Ah dgdln

“ne geçmiyor ki bu da geçer” diye düşünüyorum ben de..bak ben evimden, yuvamdan oldum, 4 aydır bi belirsizlikte beklemedeyim. İşe dönüşüm kabul edilmedi, mecburiyetten annemin evinde kaldım. Kızkardeşlerim zebellah kesildi. Biri hergün hastaneden gelip “bugün kesin koronayı kaptım” diye pis pis öksürüp, ömrümden ömür götürdü. Bir diğeri köye geldik, burda rahat bir nefes alırız diye sevinirken, annemi “nobahari etrafı dağınık bırakıyor, iş yapmıyor” diye geldi gitti, şişirdi. Evde inşaat vardı bu arada, zaten içeri dışarı her yer heryerdeydi. Benim çocuklarımın iki çamaşırını mesele ettiler. Annem bütün gün söylendi durdu bana.

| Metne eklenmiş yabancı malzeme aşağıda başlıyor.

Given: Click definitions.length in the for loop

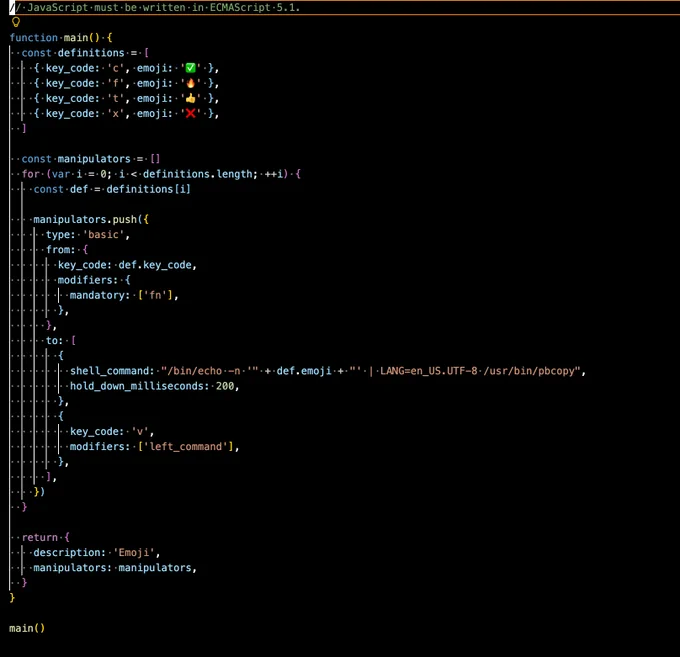Looking at the screenshot, I should (199, 174).

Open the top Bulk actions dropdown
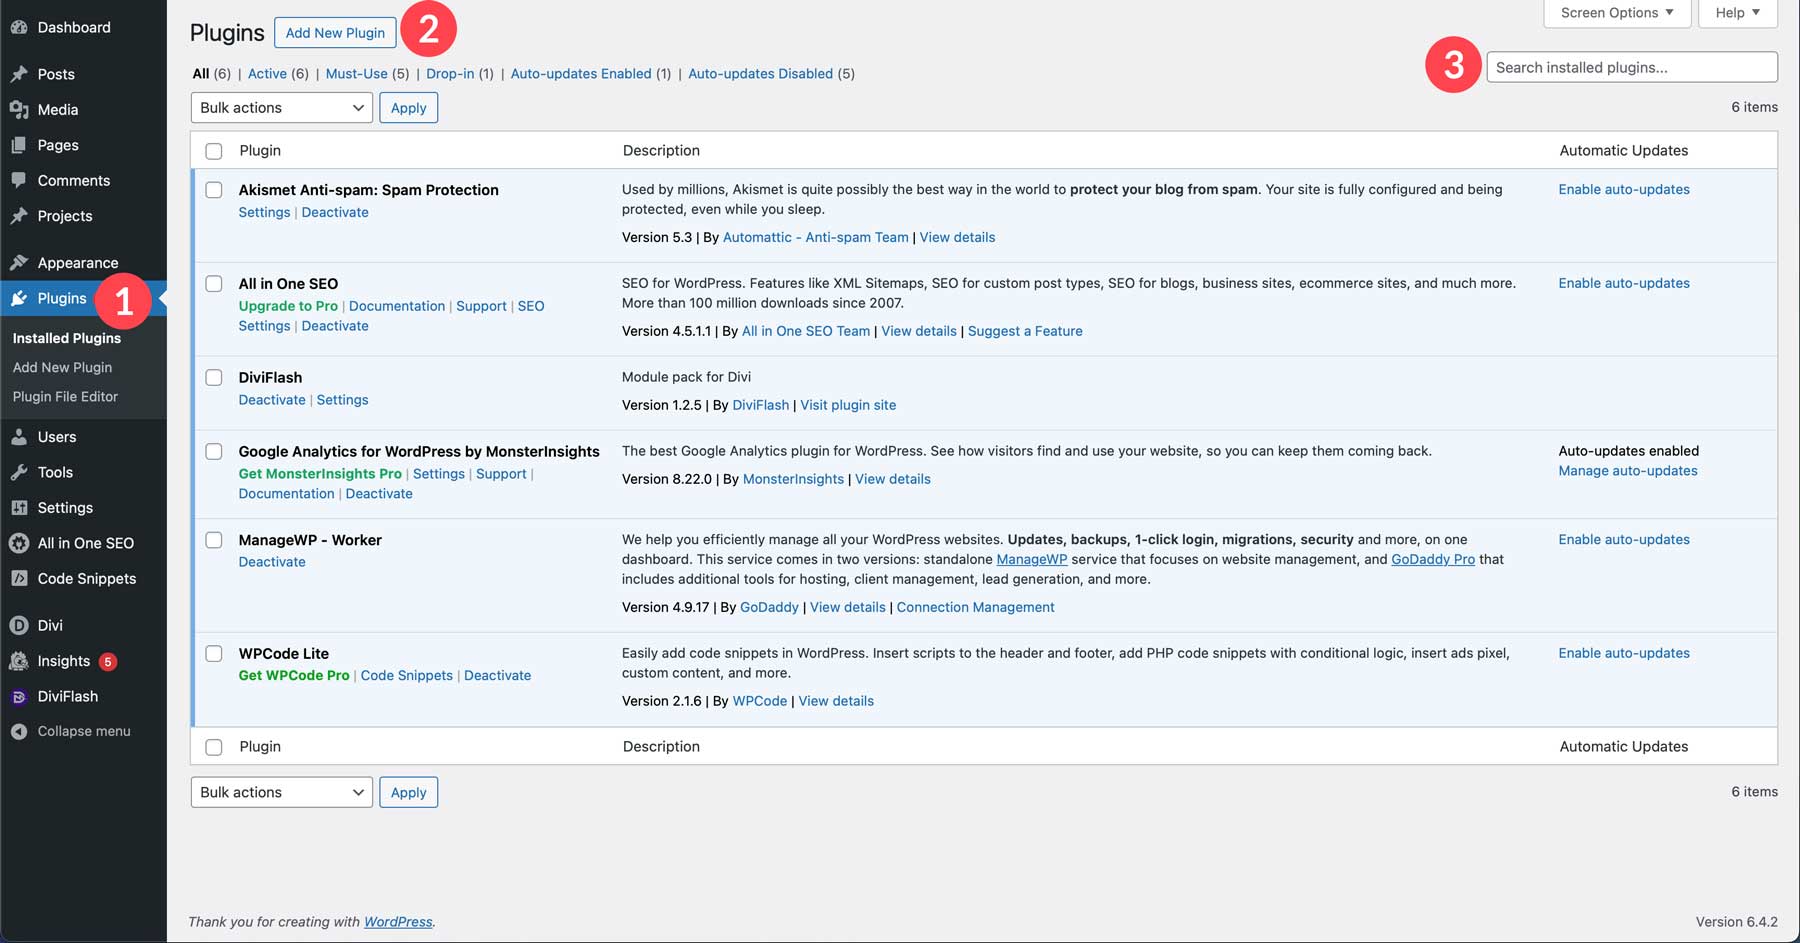pos(281,108)
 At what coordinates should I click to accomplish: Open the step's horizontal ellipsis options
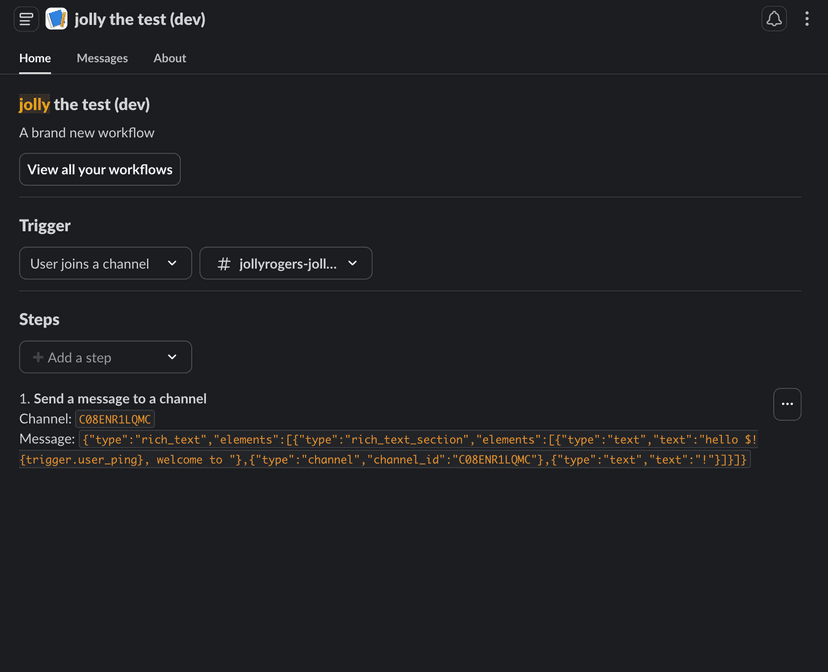coord(787,404)
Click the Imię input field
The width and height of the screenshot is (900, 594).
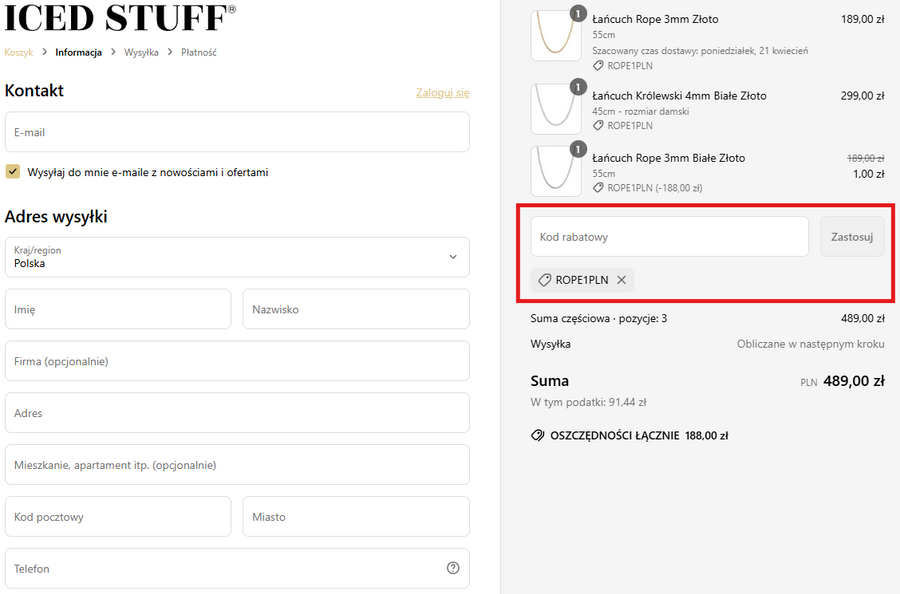click(x=118, y=309)
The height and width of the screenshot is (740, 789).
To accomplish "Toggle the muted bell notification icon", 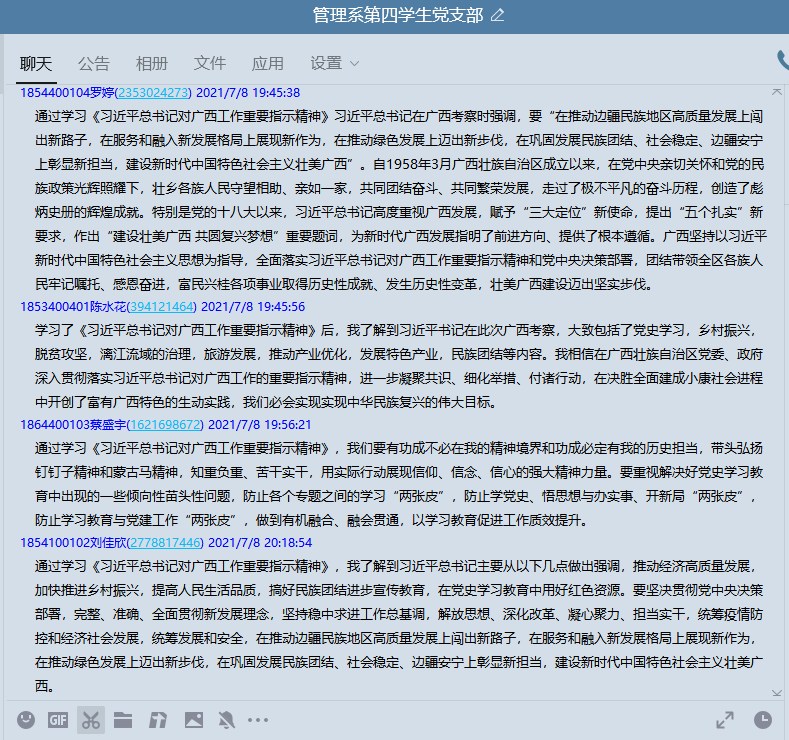I will click(226, 719).
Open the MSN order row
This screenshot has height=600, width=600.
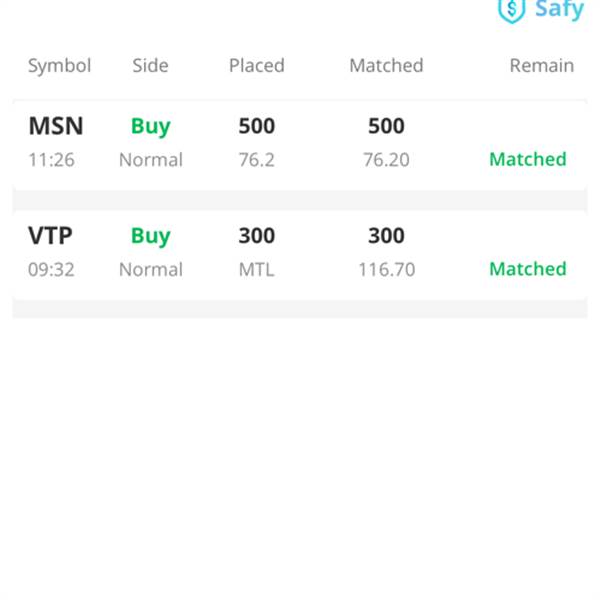[x=300, y=145]
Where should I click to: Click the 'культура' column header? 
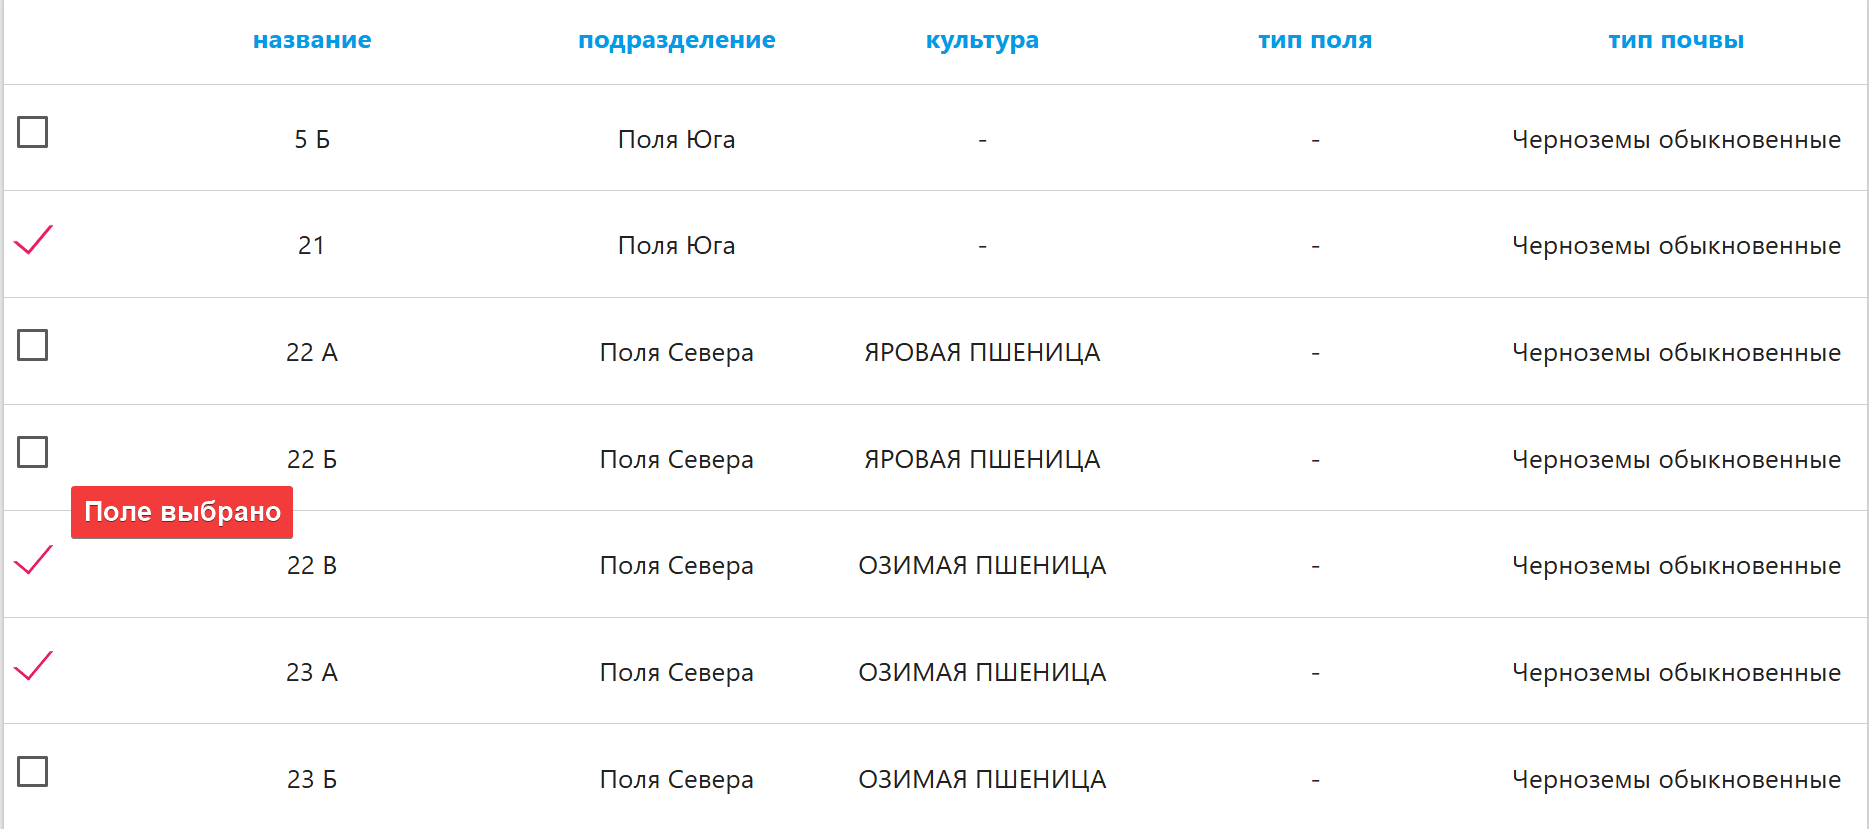pyautogui.click(x=982, y=40)
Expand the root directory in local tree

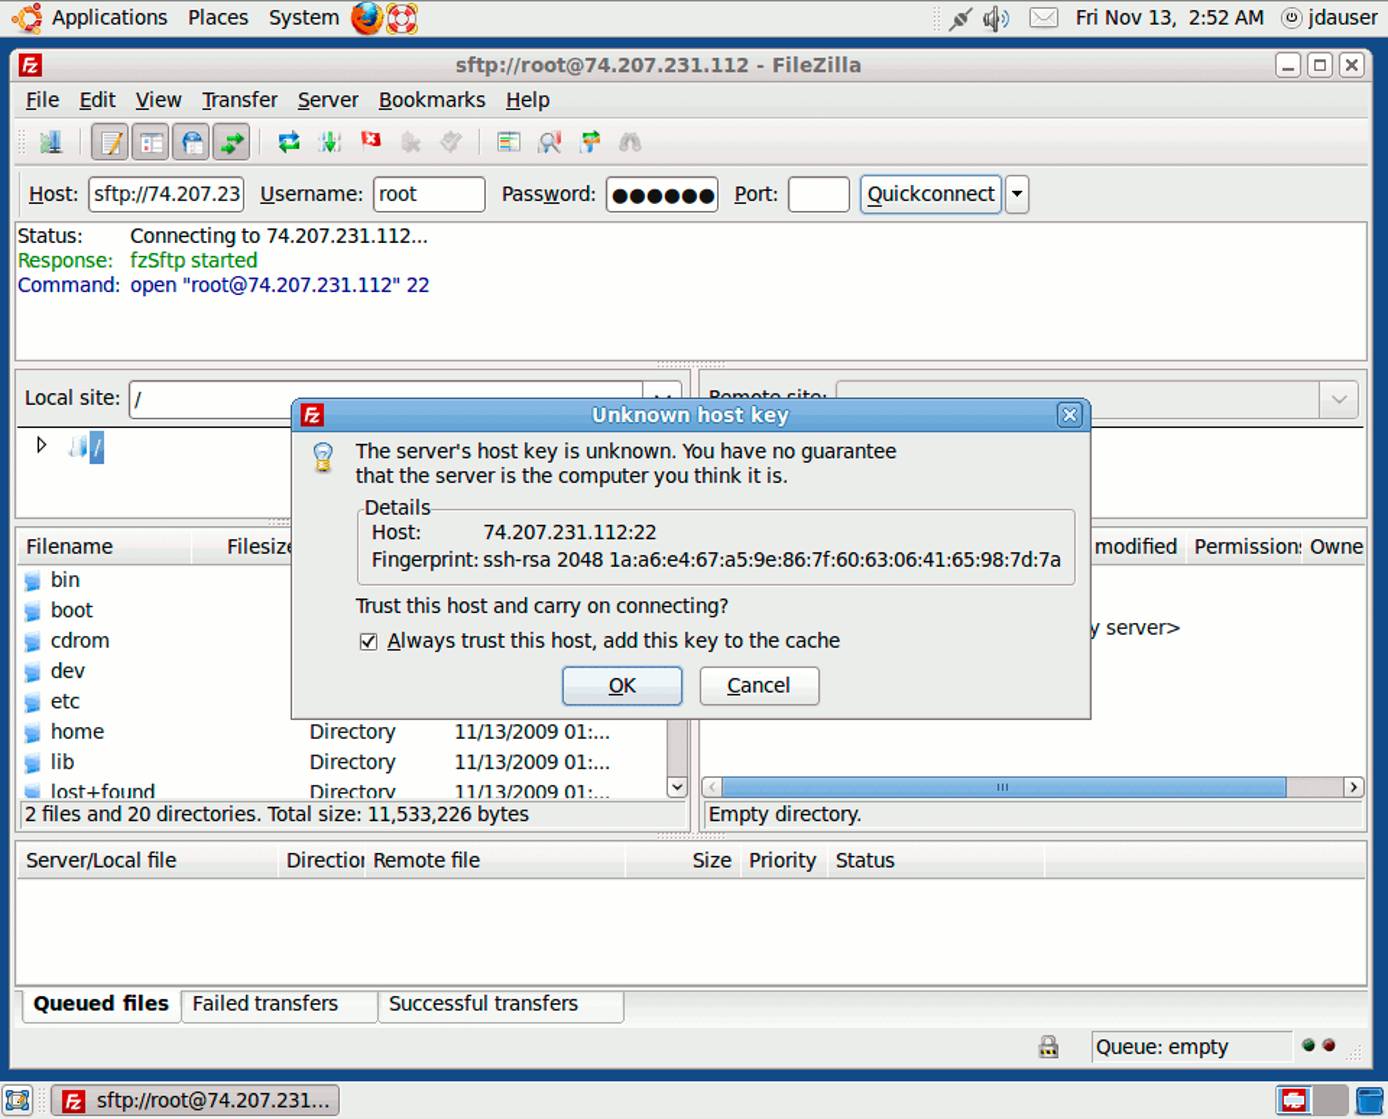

Yavrum sırtımda hangi işe yetişsem telaşından bi hal oldum. Şimdi o ablam gitti, bikaç gündür nefes aldık ama küçüğüm dişten dolayı saniye ayrı kalmaz oldu, bütün bedenim çürümüş halde resmen yorgunluktan. Benim annem ve kardeşlerime gösterdiğim ihtimamın yanında şu yaptıklarını aklım, beynim kabul edemiyor. Bu arada bir de Almanya’daki oturum işlemleri için şart olan Almanca sınavım var haftaya. Nasıl bıktıysam, rüyamda korona olmuşum, seviniyordum dün, sınava almayacaklar beni diye.
Ben melisa çayı içiyorum, en azından uyuyabiliyorum. Sınav stresinden uyku da uyuyamıyordum.
Senin de eşin uzaktaydı galiba değil mi? Yanında kim/ler var? Onlar biraz kolaylaştırmıyor mu bebek bakımını falan?